Завидев такую реакцию, Джером загоготал, снисходительно похлопал толстяка по спине и щедро зачерпнул из его пачки «хрустяшек». Тем временем голос неожиданно подала мрачная девчонка, имени которой я не помнил. Голос у нее оказался гнусавым, неприятным:
— А я знаю, что будет еще Четвертая мировая война.
— С чего это ты взяла, Клер? — удивленно оглянулась на нее Мей.
— Потому что мальчики любят кровь и убийство. Они в конце концов придумают такое супероружие, от которого вся планета разорвется на части, и мы все не умрем, — мрачно пророчествовала девчонка (точно, вспомнил ее имя — «Кларисса», но ее бесит, когда ее так называют).
— Нет, этого не будет, — решительно возразил я, отставляя в сторону бокс из-под доеденной юшки. — Люди будут сколько угодно мочить всяких монстров и уничтожать все возможные миры, но только в виртуалке. А в реальном мире будут развиваться мирные прогрессивные технологии. Вокруг всей планеты создадут новый озоновый слой, очистят землю от радиации и начнут-таки летать на другие планеты, что бы там кто не говорил!

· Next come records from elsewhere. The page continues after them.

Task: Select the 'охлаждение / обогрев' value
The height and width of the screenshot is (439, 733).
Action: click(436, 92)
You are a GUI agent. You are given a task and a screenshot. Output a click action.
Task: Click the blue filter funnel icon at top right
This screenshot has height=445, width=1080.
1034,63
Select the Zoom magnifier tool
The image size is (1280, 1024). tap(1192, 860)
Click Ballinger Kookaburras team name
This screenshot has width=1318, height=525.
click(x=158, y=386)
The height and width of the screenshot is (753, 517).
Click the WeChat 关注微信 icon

— Мечтай, мечтай, Димка, — прыснул Джером. — А я тебе так скажу. Разных козлов, всяких там недобитых нацистов и бандитов, надо крошить на мясо, пока они не развились и не забабахали такое супероружие, как говорит Кларисса…

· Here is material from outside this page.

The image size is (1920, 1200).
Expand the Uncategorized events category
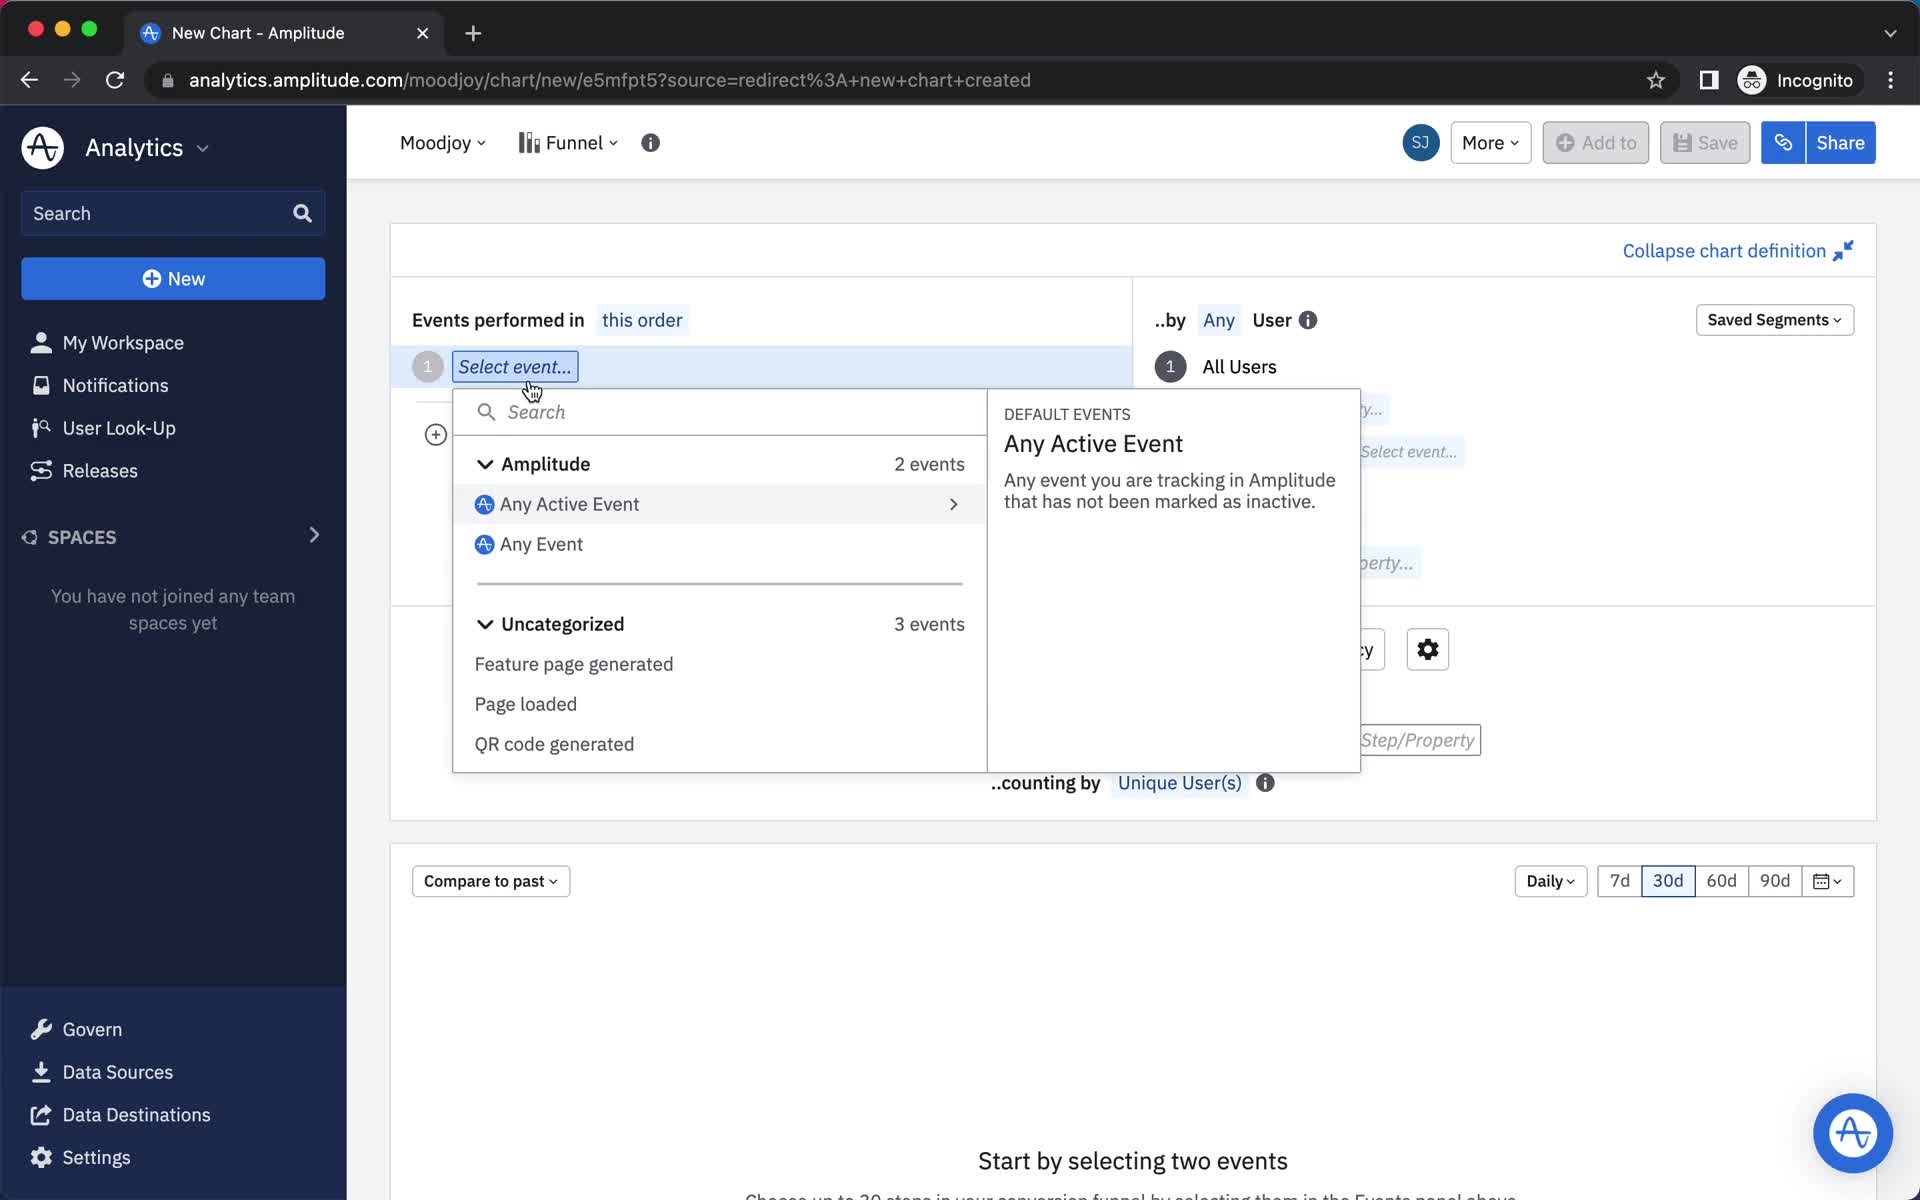coord(485,624)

— Не называй меня «Клариссой»! — вспыхнула неприятная девчонка.
— … и не превратили нашу планету в облако космического гомнеца, — проигнорировав ее, закончил Джером, абсолютно убежденный в своей правоте. — Ярик, да ты че ржешь-то?!
Литвинюк, все это время заливавшийся хохотом, умерил звук в своих ушных динамиках и пригласил Джерома заценить какой-то прикол. Тот сразу отвлекся от нашей дискуссии и врубил свой старенький ручной коммуникатор — на новый девайс с «сетчаточником» у его отца не было денег. Я едва успел доесть второе, как прозвучал звонок и вскоре мои мысли перешли на биологию, пара которой стояла следующей в расписании.

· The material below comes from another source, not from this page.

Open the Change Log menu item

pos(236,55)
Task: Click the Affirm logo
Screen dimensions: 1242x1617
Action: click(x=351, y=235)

Последним за день, шестым уроком была физкультура. Кое-кто из одноклассников тяжко вздыхал и ерзал на месте, подумывая, не слинять ли с нелюбимого занятия. Что до меня, то физические упражнения всегда были мне в радость, и я не понимал, как они могут кому-то так не нравиться. Поэтому я с воодушевлением направился по коридору к лестнице, по которой надо было спуститься, чтобы попасть в подземный переход, ведущий из основного корпуса школы в спортзал. По пути меня нагнал Джером:
— Эх, Димка, че-то лень мне кишками трясти, — как всегда, пожаловался он. — Я Ярика уже уговорил физру пасануть. Не хочешь с нами?.. А, впрочем, у кого я спрашиваю? Давай, спортсмен, вперед! Мы где-то прошвырнемся, наберешь нас, как освободишься…
— Добро, — кивнул я.
Как старосте мне следовало бы сделать какое-то предостережение по поводу прогула, но я слишком хорошо знал своего друга, чтобы тратить время на его уговоры. Десять минут спустя я уже переоделся, переобулся и стоял в освещенном яркими газовыми лампами спортзале во главе шеренги выстроившихся по росту однокашников. Я был из них самым высоким и подтянутым.
Школьный спортивный зал был сравнительно новым сооружением, его строили уже на моей памяти, а на торжественное открытие приехало немало важных гостей. Одноэтажное отапливаемое кирпичное здание без окон около двадцати метров в длину, шести метров в ширину и трех с половиной метров в высоту, оборудованное баскетбольными кольцами, турниками, канатом, несколькими тренажерами, лавками, матами и шведской стенкой, являлось предметом для гордости всей общины, хотя это, может быть, было и не бог весь что по мировым меркам.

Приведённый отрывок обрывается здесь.